▸ **Requirement**
Everything in the data below is left aside except the lines from the one containing "The width and height of the screenshot is (1475, 829)." through the one containing "You are a computer-use agent. Image resolution: width=1129"; repeat those exactly.

▸ **Supplied data**
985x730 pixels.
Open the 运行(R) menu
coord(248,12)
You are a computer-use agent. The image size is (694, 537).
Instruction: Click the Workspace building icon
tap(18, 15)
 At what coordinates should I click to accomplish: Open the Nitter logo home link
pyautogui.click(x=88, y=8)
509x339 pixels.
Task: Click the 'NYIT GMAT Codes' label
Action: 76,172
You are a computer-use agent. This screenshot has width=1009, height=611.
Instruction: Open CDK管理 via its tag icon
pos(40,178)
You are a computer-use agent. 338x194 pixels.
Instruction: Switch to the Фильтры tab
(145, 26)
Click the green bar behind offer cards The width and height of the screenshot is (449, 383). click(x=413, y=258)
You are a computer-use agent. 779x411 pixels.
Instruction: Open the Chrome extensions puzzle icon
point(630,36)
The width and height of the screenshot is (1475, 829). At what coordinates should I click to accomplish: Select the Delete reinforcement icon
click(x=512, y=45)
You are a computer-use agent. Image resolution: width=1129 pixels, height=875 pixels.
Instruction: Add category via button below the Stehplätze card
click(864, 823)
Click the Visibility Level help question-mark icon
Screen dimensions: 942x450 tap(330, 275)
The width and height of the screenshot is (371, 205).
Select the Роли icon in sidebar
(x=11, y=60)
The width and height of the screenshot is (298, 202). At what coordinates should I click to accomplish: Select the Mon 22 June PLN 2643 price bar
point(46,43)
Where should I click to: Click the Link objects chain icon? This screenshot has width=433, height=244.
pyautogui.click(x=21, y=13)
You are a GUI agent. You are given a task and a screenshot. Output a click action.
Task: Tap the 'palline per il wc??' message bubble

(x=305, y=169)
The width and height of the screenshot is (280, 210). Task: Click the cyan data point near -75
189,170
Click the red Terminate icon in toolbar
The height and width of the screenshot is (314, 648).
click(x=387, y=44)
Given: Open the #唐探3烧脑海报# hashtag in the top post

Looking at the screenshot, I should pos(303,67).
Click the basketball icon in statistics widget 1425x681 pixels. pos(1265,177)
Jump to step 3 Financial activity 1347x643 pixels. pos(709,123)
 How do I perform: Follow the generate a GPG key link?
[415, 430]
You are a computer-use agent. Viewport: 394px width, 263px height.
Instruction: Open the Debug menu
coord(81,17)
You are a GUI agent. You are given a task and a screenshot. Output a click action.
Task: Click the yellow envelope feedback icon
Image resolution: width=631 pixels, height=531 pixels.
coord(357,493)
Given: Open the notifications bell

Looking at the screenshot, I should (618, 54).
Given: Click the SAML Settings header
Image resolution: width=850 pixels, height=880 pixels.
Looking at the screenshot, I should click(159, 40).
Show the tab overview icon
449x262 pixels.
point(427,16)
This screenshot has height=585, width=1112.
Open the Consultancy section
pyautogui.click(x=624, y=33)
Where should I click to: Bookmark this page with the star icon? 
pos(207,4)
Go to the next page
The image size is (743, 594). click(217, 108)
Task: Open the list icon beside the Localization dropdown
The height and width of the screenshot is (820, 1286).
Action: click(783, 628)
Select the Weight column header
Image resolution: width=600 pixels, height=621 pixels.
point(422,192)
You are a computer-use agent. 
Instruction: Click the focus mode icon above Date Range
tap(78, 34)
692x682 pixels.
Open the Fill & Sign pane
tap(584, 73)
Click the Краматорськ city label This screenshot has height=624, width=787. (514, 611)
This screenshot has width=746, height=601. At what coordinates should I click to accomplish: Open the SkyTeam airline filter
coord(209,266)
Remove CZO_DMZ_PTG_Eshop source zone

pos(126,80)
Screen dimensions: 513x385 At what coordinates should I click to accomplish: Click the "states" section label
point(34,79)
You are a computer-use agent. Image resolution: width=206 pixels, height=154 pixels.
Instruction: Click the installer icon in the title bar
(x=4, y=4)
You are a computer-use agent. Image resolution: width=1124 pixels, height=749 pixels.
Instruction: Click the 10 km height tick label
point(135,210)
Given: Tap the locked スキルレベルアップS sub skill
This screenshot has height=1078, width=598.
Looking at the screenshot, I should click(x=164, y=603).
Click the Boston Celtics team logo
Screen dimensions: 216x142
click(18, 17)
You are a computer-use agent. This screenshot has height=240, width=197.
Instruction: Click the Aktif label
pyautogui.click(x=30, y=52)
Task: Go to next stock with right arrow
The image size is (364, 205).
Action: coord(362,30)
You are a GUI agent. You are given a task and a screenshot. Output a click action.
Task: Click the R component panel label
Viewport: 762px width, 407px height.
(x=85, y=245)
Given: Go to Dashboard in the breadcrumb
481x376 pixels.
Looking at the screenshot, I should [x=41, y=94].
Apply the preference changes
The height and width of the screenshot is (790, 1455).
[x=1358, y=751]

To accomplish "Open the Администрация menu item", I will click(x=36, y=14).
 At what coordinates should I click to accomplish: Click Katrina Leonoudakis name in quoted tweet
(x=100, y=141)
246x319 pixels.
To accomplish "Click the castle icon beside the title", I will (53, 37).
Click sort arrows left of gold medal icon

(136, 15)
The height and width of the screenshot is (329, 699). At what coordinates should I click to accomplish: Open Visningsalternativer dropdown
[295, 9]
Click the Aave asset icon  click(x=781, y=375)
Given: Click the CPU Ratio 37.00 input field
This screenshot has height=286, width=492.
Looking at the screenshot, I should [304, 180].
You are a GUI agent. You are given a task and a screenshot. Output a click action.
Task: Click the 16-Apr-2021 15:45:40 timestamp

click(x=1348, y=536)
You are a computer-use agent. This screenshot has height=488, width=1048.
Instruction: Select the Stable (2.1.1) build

▸ **Exercise response**
The width and height of the screenshot is (1475, 829). At what coordinates should I click to accomplish: Select the Delete reinforcement icon
click(x=512, y=45)
You are a computer-use agent. Image resolution: width=1129 pixels, height=875 pixels.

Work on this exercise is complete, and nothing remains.